Glass plate with hydrofluoric acid to a width of 1 cm and depth 5 // 10 mountain-shaped grooves _g

A transparent electrode was formed by attaching an ITO film to the grooved side of the glass plate formed by etching with a scatterer.

 The two glass plates were attached to each other with a spacer of 10 / m so that the ITO film adhering surfaces face each other, with the grooves parallel to each other to form a cell, and a nematic glass plate was placed between the two glass plates. A liquid crystal shutter device was prepared by enclosing a liquid crystal composition (GR-63 manufactured by Chisso Corporation). This device did not appear opaque when looking at the letters of Shin Feng through the glass surface, but it became transparent by applying an AC voltage of 100 Hz and 10 V © between both transparent electrodes, and the letters were read. It was possible to obtain a light switching effect by applying a voltage. The contrast ratio at this time was 1: 1.7.

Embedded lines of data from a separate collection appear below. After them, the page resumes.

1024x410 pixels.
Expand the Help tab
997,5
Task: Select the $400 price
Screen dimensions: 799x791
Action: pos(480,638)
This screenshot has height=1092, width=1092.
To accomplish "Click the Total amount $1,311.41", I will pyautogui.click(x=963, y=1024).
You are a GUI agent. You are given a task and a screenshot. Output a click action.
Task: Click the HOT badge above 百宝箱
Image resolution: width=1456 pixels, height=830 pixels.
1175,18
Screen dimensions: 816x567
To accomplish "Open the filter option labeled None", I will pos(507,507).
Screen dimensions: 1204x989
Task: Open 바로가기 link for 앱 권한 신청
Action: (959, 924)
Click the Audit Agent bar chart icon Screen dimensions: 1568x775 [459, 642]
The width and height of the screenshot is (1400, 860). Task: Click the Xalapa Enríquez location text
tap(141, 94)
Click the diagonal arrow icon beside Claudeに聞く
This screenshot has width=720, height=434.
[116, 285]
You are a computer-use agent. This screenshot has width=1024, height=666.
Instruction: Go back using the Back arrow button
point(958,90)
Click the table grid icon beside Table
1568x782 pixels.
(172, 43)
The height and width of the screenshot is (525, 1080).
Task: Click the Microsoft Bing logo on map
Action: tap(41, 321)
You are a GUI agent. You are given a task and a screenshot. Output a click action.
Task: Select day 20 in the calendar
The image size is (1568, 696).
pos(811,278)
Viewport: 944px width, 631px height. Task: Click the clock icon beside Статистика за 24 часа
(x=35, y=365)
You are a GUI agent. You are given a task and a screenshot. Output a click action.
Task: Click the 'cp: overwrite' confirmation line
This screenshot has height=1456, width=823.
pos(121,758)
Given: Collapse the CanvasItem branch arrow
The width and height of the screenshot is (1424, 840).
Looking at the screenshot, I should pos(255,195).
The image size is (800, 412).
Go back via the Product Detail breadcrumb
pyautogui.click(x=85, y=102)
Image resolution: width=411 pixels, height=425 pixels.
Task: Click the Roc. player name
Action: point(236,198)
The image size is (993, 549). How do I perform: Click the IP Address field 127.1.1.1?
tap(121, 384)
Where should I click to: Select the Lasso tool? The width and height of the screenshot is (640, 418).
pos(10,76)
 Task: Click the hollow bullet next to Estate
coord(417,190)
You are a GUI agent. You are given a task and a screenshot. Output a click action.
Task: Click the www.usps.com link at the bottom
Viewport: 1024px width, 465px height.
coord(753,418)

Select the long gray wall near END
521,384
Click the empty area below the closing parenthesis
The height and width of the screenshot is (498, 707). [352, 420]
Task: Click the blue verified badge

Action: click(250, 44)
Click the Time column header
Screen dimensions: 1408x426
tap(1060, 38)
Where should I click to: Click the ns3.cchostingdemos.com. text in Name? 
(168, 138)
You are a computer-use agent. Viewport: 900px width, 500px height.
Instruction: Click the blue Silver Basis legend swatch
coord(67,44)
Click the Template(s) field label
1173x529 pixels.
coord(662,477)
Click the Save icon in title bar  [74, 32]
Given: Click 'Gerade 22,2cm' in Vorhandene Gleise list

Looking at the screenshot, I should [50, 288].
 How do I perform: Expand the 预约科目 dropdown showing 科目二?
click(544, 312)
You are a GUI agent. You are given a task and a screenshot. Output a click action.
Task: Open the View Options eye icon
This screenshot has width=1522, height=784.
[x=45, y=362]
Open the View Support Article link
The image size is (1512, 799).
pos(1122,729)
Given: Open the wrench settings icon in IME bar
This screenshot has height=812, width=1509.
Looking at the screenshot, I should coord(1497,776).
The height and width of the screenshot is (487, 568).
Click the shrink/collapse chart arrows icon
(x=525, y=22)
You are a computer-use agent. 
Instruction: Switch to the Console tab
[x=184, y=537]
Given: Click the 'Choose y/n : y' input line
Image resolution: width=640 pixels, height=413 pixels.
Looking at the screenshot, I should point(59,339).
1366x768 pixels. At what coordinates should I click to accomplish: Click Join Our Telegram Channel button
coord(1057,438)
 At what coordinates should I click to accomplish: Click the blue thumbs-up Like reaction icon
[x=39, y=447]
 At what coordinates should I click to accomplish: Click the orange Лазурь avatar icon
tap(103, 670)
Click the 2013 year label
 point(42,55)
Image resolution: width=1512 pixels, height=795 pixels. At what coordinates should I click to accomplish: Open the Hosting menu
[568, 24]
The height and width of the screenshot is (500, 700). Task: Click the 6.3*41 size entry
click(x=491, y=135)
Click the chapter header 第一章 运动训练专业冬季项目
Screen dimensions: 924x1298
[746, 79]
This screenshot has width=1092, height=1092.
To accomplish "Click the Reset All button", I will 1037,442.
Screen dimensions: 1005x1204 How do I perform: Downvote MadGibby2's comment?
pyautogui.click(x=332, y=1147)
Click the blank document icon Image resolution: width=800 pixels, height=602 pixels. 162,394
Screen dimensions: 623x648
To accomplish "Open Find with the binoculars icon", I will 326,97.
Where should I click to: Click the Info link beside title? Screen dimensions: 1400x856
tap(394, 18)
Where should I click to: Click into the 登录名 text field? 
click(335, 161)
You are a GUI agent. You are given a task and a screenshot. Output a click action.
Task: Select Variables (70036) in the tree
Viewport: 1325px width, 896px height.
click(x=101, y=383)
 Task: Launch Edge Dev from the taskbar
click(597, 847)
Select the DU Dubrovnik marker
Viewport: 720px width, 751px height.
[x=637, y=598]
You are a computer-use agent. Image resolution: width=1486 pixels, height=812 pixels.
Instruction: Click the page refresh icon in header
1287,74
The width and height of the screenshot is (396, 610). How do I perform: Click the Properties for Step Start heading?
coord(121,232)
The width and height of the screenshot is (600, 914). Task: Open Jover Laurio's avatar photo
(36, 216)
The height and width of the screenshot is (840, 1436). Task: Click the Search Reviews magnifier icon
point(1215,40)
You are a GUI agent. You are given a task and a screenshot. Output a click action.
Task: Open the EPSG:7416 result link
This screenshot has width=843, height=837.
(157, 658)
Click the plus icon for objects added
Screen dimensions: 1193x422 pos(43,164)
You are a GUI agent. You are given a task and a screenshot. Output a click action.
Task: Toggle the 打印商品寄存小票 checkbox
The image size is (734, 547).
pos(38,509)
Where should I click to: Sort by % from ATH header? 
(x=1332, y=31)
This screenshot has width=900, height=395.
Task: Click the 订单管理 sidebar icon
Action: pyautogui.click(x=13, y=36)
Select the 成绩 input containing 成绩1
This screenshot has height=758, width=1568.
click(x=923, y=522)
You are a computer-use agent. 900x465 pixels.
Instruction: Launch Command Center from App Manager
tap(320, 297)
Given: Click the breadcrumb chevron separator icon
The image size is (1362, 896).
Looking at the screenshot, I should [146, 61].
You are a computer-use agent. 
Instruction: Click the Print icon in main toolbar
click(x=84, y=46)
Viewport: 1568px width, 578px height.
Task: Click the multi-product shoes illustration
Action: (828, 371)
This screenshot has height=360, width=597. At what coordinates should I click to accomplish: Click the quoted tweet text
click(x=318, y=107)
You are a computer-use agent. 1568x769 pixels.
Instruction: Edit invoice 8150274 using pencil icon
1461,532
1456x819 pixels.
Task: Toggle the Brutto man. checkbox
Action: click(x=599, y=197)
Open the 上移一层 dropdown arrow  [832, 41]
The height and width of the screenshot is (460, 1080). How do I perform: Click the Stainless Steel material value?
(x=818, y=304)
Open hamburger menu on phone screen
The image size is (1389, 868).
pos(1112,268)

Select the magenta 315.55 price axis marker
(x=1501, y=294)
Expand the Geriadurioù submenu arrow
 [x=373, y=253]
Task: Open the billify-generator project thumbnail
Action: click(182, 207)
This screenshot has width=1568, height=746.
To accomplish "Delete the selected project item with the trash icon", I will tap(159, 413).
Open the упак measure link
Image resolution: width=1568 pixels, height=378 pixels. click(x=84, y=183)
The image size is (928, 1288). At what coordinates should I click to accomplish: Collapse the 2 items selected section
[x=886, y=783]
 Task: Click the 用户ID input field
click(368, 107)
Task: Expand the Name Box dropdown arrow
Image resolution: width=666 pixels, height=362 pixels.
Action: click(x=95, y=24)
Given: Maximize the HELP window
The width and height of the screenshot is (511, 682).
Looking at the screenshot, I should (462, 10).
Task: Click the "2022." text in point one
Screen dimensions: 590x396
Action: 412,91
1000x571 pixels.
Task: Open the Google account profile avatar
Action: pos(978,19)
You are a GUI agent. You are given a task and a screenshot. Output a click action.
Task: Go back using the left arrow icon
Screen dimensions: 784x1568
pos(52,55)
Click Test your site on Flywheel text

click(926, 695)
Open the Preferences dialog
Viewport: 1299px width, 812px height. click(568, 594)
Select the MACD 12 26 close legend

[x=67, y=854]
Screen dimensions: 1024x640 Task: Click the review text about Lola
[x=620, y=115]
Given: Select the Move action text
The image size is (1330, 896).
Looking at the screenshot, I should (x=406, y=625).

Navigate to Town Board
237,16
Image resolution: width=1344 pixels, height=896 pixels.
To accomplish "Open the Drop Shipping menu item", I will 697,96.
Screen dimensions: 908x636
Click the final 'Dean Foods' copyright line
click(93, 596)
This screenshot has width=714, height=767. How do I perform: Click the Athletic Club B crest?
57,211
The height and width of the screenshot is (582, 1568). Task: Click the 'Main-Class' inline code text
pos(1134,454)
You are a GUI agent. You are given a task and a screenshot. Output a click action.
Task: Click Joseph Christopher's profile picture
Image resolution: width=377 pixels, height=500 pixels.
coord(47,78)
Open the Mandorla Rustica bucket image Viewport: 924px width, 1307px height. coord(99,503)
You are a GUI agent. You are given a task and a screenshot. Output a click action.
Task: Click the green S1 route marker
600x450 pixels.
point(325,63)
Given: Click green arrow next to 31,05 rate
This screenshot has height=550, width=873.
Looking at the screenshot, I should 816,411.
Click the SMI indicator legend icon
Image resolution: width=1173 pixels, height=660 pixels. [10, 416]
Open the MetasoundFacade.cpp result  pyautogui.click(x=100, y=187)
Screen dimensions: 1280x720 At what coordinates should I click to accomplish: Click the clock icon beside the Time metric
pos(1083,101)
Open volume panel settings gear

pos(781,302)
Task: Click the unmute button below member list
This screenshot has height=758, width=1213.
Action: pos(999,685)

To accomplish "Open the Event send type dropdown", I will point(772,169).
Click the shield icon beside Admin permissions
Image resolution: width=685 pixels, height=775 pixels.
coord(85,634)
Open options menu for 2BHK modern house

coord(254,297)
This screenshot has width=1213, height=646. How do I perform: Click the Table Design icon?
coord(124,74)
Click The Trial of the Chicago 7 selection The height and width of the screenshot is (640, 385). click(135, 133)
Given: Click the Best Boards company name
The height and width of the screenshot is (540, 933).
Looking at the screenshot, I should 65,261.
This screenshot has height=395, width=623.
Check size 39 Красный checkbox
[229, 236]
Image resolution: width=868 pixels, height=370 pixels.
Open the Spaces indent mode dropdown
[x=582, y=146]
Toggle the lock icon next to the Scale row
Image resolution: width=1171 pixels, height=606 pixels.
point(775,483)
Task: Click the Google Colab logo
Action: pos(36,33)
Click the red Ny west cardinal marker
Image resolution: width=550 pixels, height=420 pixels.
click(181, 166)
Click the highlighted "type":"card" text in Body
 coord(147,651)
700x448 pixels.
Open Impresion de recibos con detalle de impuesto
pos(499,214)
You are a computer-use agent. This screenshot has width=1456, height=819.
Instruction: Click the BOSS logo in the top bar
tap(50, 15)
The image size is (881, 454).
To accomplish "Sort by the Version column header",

 The same effect was also obtained by applying a voltage by applying nematic liquid crystal in the same manner as in the case where cells were made by shifting the groove by 5 to 90 °.

Example 5

 In Example 1, the thickness of the cell was set to 15 ^, and a ferroelectric liquid crystal composition (Cs-1 0 1 1 manufactured by Chisso Corporation) was filled. When a pulse of 20 V of soil for 5 msec was applied to this cell, the letters on the new paper on the bottom disappeared.

 As a comparison, when a transparent cell with parallel orientation was used and the same experiment was performed, the characters were not completely invisible. Industrial availability

 Unlike the conventional device, the liquid crystal shutter device of the present invention does not need to attach a polarizing element, does not require a special alignment treatment of the glass substrate, consumes the same power as the conventional TN type system, and utilizes the amount of light. Efficiency is improved.

The shutter device of the present invention is used as a light transmission type and a light reflection type light shutter device, for example, a light shielding plate for a welding mask, a door mirror, a shutter for an optical printer, an electro-optical diaphragm, a diffuser plate for a strobe light, a reduction plate. It can be applied to optical filters and the like.

Claims

Ί 1 Request range

1. Two or more transparent substrates, each of which is essentially transparent and has not been oriented, are stacked, and a nematic liquid crystal is sealed between them by a spacer, A liquid crystal shirt device that consists of a cell in which a transparent electrode is attached to the top of a stacked transparent substrate and a transparent electrode or an opaque electrode is attached to the bottom. The liquid crystal shutter according to claim 1, wherein the transparent electrode is an active element.

3. Two or more transparent substrates, each made of a material that is essentially transparent and having one or more inner surfaces roughened, are stacked and a spacer is placed between them. A nematic liquid crystal, a cholesteric liquid crystal, a smectic liquid crystal, a ferroelectric liquid crystal and an antiferroelectric liquid crystal are encapsulated in a disordered alignment state, and a transparent electrode is stacked on top of the transparent substrate in this way. , And a liquid crystal shutter device consisting of cells with transparent or non-transparent electrodes attached to the bottom.

 4. Claim that the surface-roughened transparent substrate is a result of cutting or etching with 0.5 to 100 depths and line widths of 0.5 to 100 0 regular or irregular grooves. LCD shutter described in Range 3

5. A liquid crystal shirt according to claim 3, wherein a transparent resin film is formed on the surface of the transparent substrate in contact with the liquid crystal, and the surface is roughened. The transparent electrode is an active element. 5. The liquid crystal shutter device described in 5.